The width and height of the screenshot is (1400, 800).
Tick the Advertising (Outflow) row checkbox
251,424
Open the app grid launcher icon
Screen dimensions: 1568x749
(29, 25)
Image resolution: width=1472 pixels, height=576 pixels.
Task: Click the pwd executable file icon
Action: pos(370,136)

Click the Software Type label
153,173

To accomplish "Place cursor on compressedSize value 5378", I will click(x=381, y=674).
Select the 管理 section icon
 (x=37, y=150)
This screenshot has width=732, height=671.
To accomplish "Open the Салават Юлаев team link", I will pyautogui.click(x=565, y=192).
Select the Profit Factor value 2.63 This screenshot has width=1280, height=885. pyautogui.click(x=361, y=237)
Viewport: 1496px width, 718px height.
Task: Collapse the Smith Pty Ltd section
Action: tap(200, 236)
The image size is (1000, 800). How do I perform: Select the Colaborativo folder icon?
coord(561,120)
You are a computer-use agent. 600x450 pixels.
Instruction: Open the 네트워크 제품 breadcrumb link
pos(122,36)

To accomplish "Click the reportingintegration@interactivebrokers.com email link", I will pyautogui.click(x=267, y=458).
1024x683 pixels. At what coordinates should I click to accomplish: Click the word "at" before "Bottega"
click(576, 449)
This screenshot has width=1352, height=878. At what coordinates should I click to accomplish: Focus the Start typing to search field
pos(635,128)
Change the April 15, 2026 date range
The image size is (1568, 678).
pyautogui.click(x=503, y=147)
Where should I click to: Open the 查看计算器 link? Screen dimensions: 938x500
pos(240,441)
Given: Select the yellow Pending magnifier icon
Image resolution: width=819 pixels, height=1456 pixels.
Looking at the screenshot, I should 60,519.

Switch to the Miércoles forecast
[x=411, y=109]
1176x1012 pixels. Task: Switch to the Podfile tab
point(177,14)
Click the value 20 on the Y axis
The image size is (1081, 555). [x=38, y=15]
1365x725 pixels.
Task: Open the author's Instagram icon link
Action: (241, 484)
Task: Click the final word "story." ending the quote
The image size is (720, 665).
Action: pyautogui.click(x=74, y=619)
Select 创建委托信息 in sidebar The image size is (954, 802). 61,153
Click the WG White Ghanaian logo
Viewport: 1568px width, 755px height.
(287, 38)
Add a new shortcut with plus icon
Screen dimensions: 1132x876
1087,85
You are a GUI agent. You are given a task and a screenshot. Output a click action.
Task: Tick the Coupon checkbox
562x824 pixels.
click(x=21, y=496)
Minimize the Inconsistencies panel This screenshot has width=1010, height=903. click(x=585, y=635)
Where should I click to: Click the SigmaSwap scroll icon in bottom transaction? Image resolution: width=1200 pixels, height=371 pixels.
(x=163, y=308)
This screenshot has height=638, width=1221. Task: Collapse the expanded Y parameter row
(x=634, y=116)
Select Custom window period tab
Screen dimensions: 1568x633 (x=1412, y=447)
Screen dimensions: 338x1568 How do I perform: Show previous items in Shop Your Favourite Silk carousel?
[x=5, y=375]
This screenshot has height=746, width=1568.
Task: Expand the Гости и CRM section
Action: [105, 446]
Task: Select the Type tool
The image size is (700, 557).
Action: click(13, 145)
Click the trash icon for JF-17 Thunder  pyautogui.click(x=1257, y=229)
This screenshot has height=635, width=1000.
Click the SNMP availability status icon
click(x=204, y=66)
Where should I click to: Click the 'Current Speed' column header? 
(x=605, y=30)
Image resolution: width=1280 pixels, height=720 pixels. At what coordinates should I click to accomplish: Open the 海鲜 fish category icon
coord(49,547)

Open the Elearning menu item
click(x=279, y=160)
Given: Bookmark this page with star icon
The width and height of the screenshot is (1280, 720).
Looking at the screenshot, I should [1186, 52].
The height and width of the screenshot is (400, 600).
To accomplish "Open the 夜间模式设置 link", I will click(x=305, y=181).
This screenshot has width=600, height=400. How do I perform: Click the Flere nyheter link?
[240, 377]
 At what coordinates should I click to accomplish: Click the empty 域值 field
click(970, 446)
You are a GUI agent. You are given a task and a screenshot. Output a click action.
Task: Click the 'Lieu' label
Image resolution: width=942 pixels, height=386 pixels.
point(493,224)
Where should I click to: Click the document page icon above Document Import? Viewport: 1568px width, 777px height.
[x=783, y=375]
───
▶ [WHAT NEEDS TO BE DONE]: Only one span is to be repeated: the line with "Task: Click the 'Lieu' label" through the final line of the entries above, word for word.

▶ [SOLUTION]:
Task: Click the 'Lieu' label
Image resolution: width=942 pixels, height=386 pixels.
point(493,224)
Where should I click to: Click the document page icon above Document Import? Viewport: 1568px width, 777px height.
[x=783, y=375]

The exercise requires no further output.